Politik identitas dan agama merupakan isu yang selalu muncul dalam setiap pemilihan umum di Indonesia. Ketika pemilihan umum semakin dekat, politik identitas dan agama sering kali menjadi senjata bagi para calon untuk memperoleh dukungan dari kelompok tertentu.
Namun, politik identitas dan agama dapat memperpecah belah masyarakat dan berdampak negatif pada keutuhan bangsa. Kebanyakan, politik identitas dan agama digunakan oleh para elit politik untuk memperoleh kekuasaan atau mengalihkan perhatian masyarakat dari masala-masalah yang lebih mendesak.
Terkait dengan politik identitas, identitas kebangsaan seringkali digunakan sebagai pertimbangan basis untuk memilih calon, seperti SARA (Suku, Agama, Ras, dan Antargolongan) yang memiliki dukungan yang sama dengan identitas tersebut. hal ini seringkali dipolitisasi dan diperdebatkan di antara masyarakat.
Sementara itu, politik agama seringkali menjadi isu utama dalam pemilihan umum. Pemilih cenderung memilih pemimpin yang seagama atau memiliki afiliasi agama yang sama. Hal ini memicu polarisasi sosial dan melahirkan konflik horizontal.
Selain itu, adanya arus globalisasi dan modernisasi yang berkembang pesat membuat masyarakat semakin terbuka terhadap budaya dan identitas baru. Namun sayangnya, beberapa elemen konservatif merasa terancam oleh hal ini dan menciptakan sebuah narasi hasil modernisasi tersebut adalah sesuatu yang harus ditolak atau diperangi.

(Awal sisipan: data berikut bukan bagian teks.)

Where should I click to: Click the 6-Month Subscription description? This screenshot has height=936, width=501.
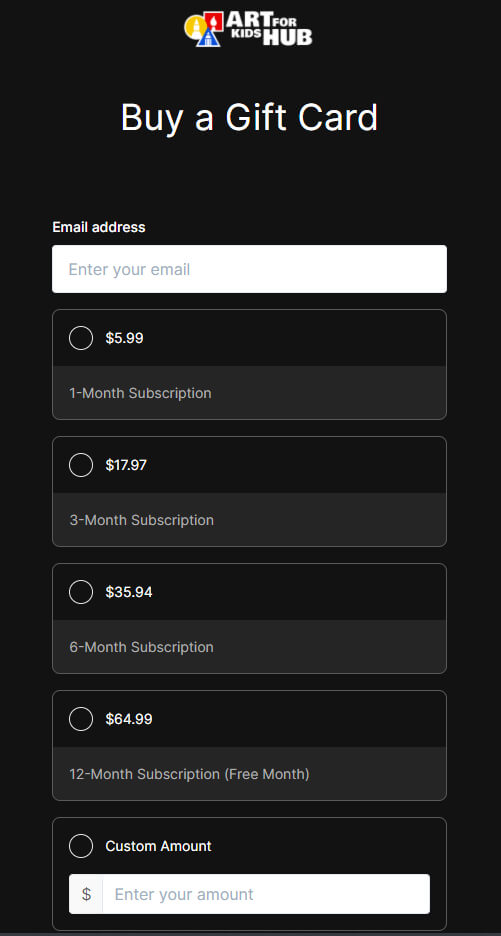click(142, 647)
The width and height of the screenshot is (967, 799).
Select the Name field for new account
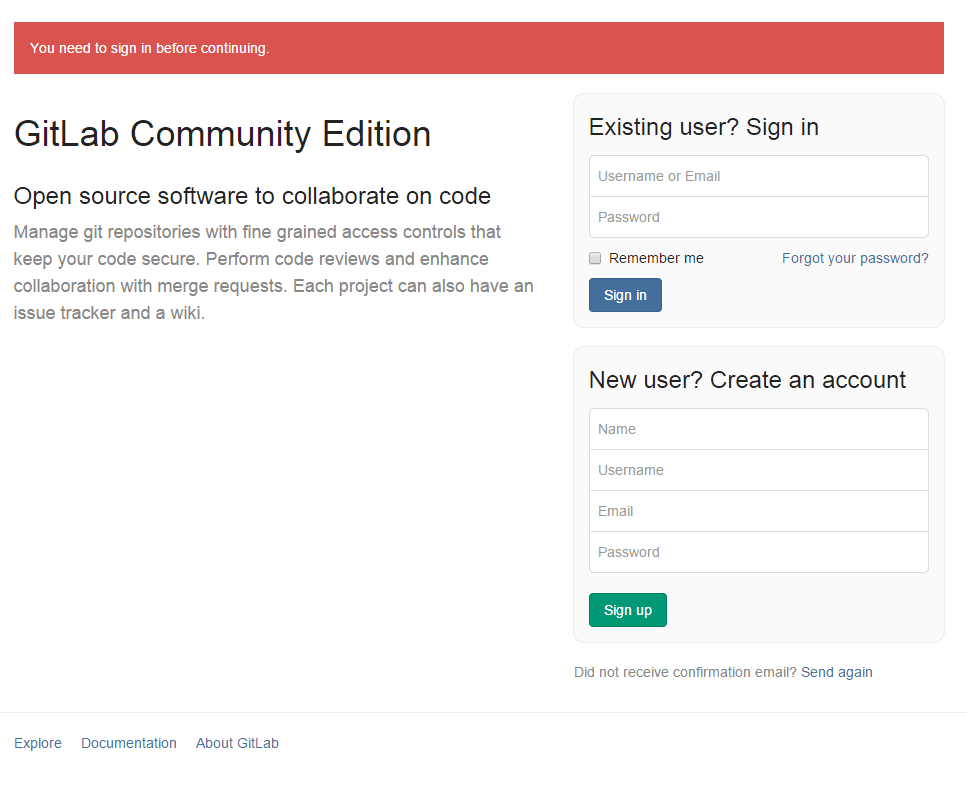(x=759, y=429)
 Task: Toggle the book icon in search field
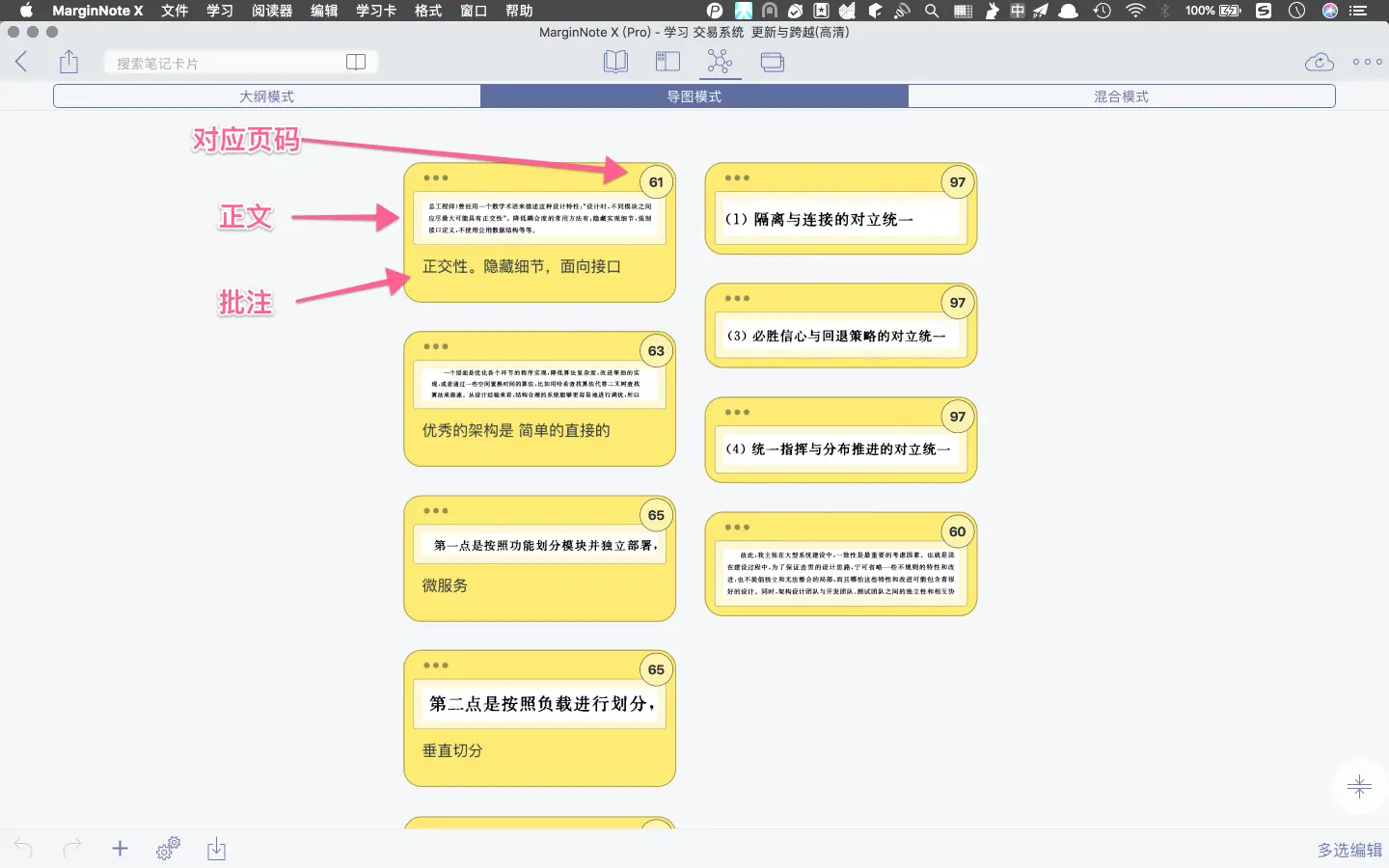point(356,63)
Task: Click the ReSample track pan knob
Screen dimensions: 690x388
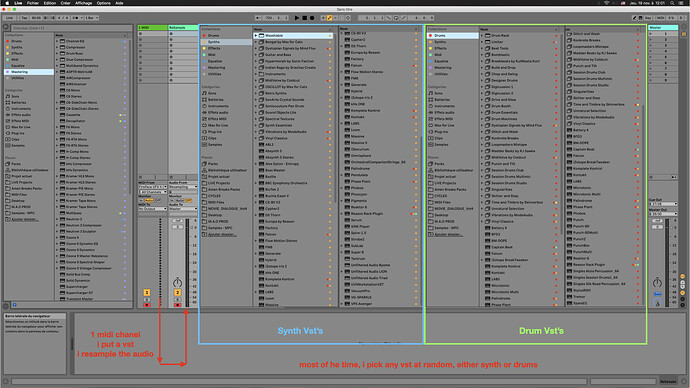Action: point(177,282)
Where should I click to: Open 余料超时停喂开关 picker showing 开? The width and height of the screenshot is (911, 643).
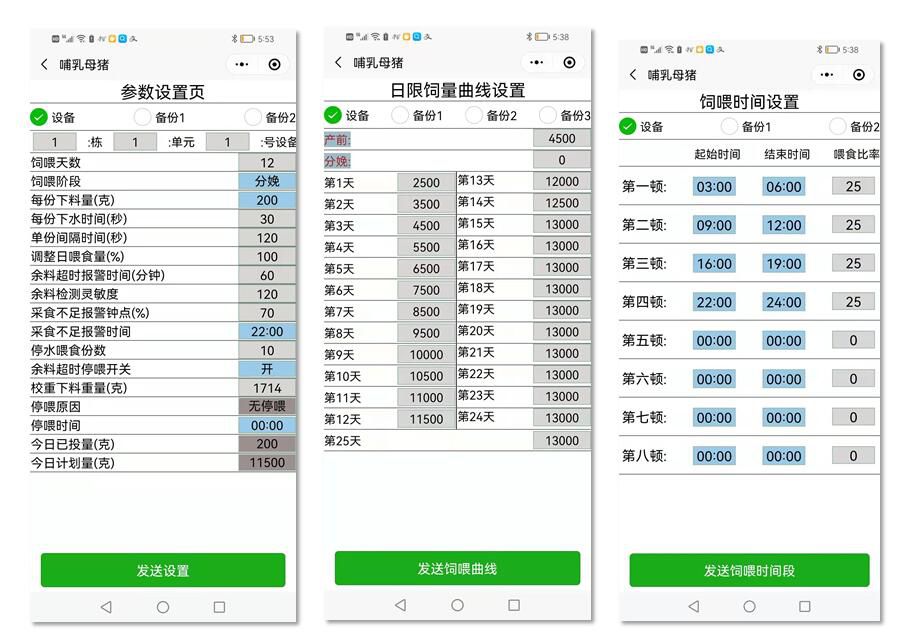pyautogui.click(x=267, y=369)
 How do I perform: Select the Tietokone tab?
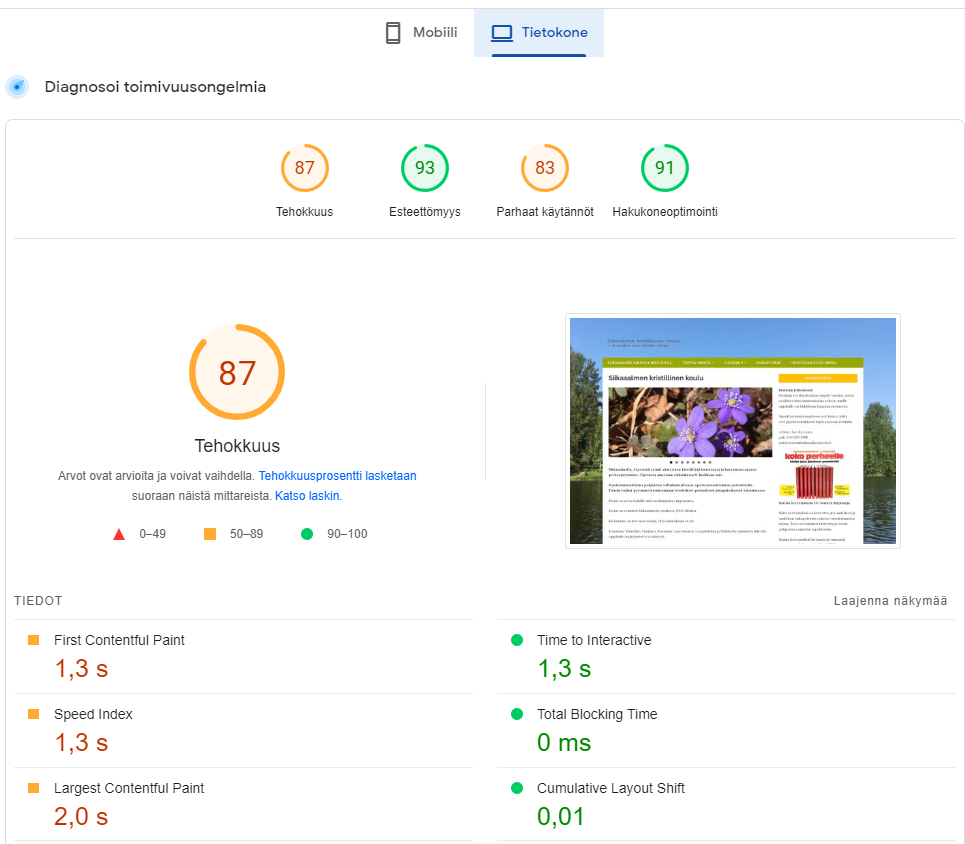pos(539,33)
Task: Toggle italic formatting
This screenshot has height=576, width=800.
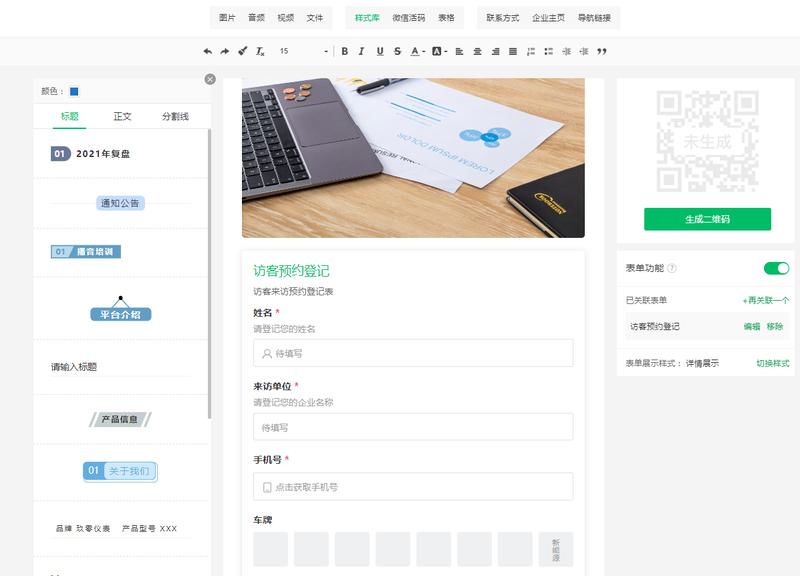Action: point(360,50)
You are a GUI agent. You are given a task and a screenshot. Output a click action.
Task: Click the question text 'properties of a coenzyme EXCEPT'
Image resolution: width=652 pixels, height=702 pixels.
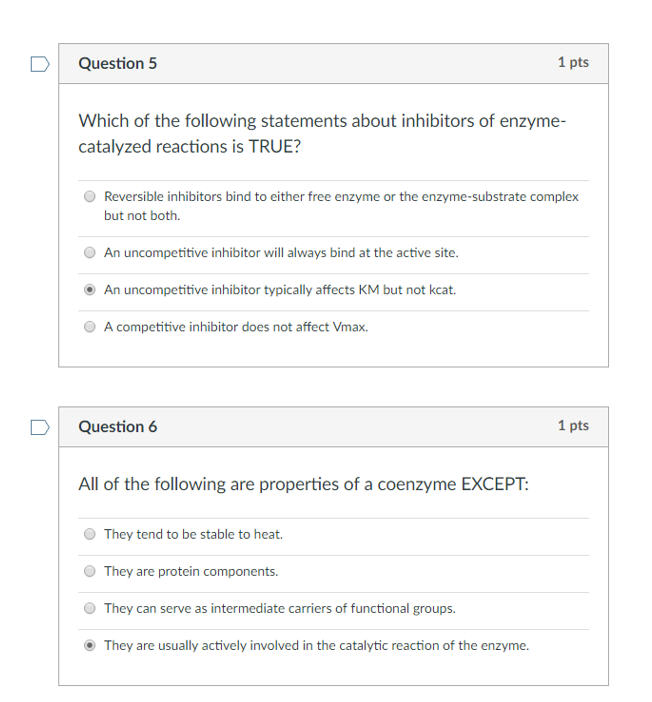[303, 484]
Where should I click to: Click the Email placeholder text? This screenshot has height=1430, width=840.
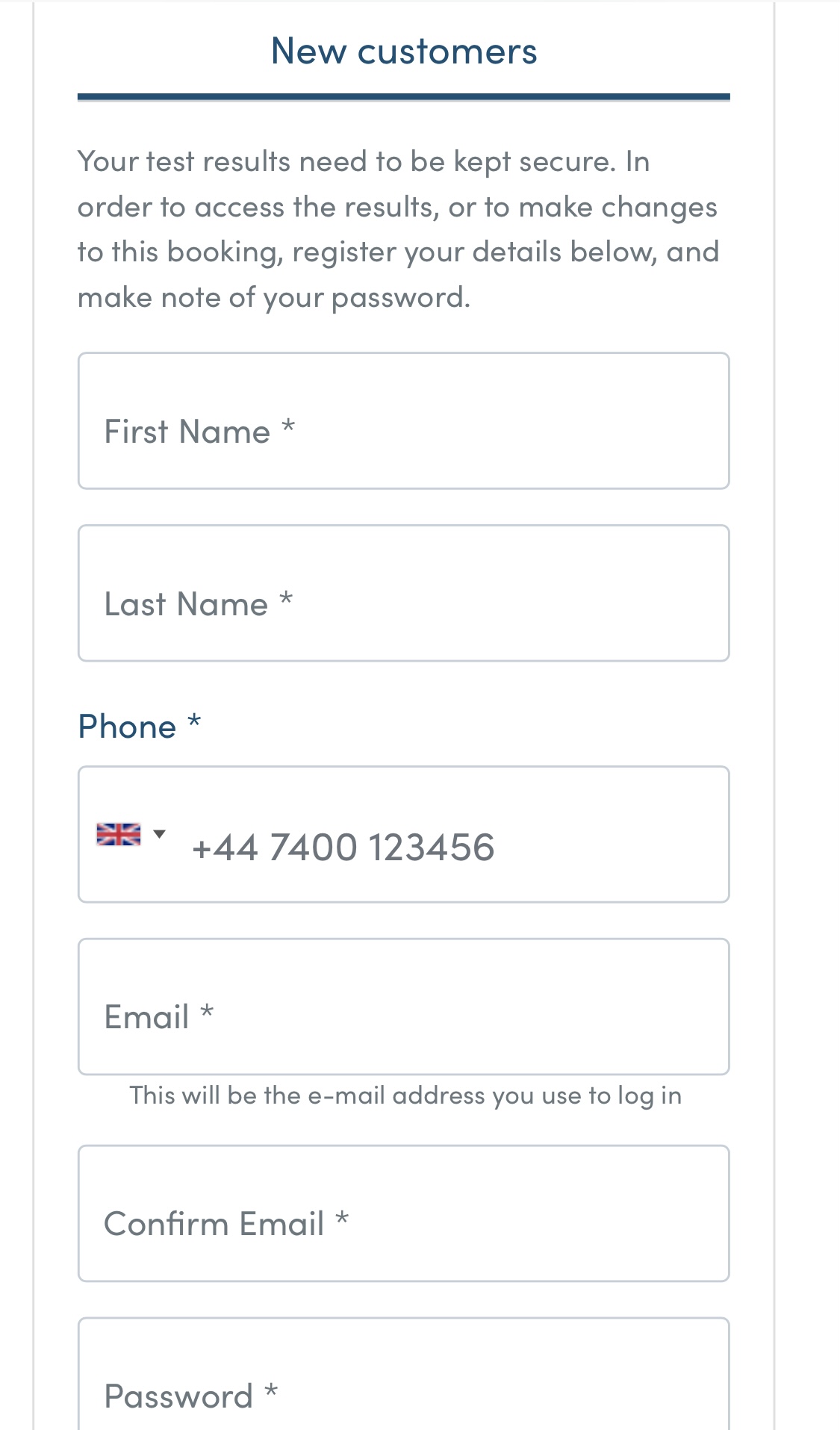point(147,1017)
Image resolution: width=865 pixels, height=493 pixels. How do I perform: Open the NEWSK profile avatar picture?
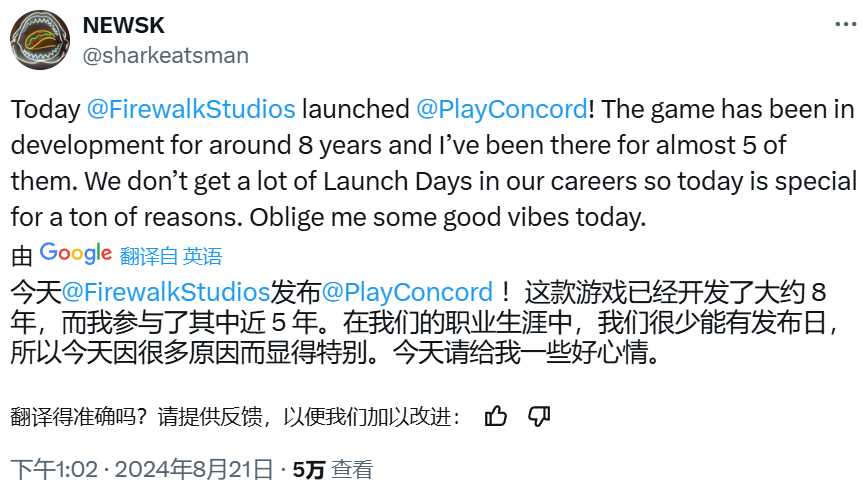[39, 41]
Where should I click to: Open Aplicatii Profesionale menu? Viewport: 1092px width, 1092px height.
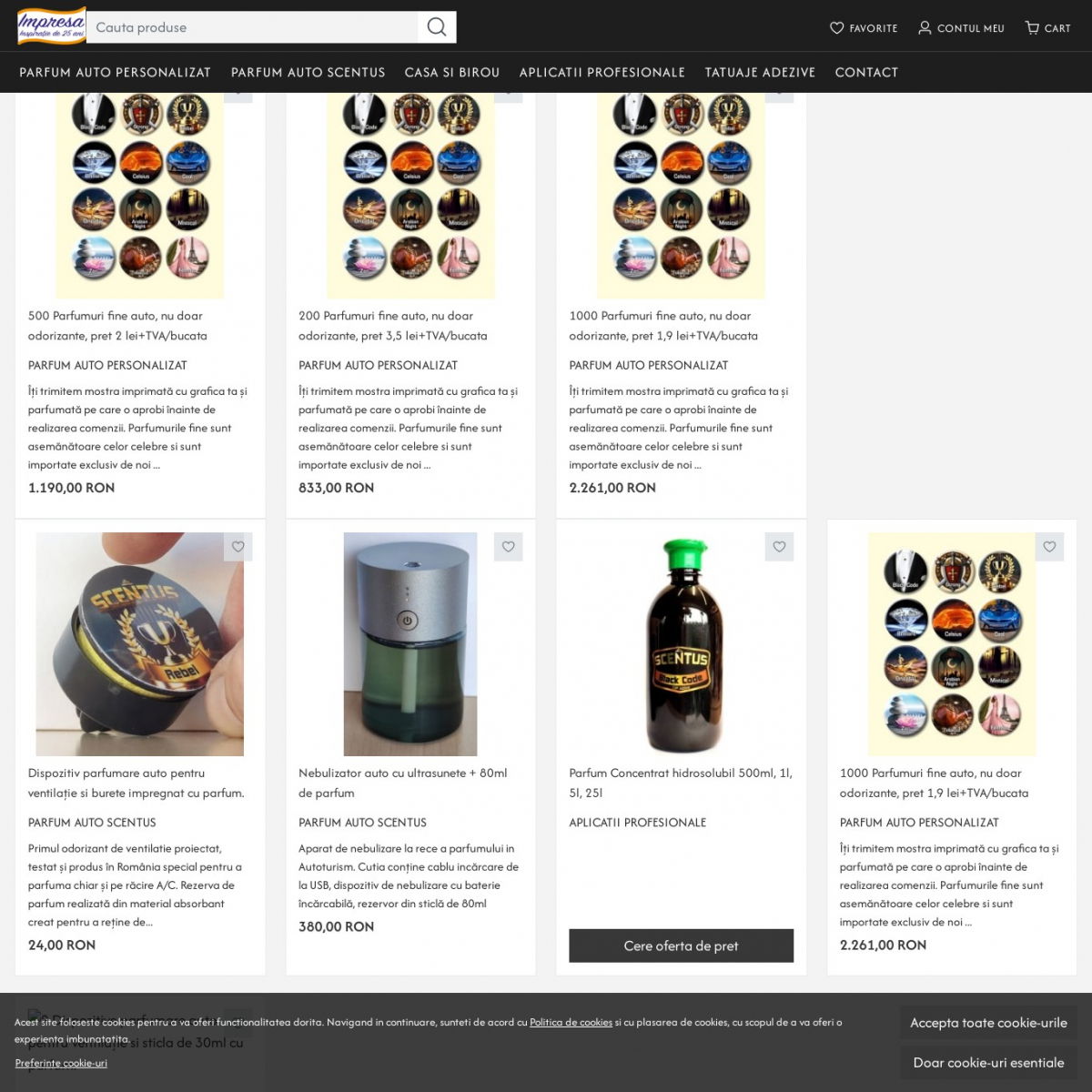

Dampak negatif dari politik identitas dan agama adalah terjadinya keretakan hubungan dimasyarakat. Hal ini dapat menghambat pembangunan yang seharusnya dinikmati oleh seluruh lapisan masyarakat. selain itu, politik identitas dan agama juga bisa menjadi alat bagi elit politik untuk mengamankan kekuasaan di negeri ini. Maka dari itu, sebagai warga Negara yang bijaksana, kita harus memilih pemimpin tanpa mempertimbangkan faktor identitas dan agama. Pemimpin yang dipilih harus memiliki program yang jelasdan bermanfaat bagi seluruh masyarakat serta mampu memajukan bangsa Indonesia secara keseluruhan.
Penulis : Sri Astuti Djibalu
Mahasiswa Ilmu Hukum Kemasyarakatan (IHK)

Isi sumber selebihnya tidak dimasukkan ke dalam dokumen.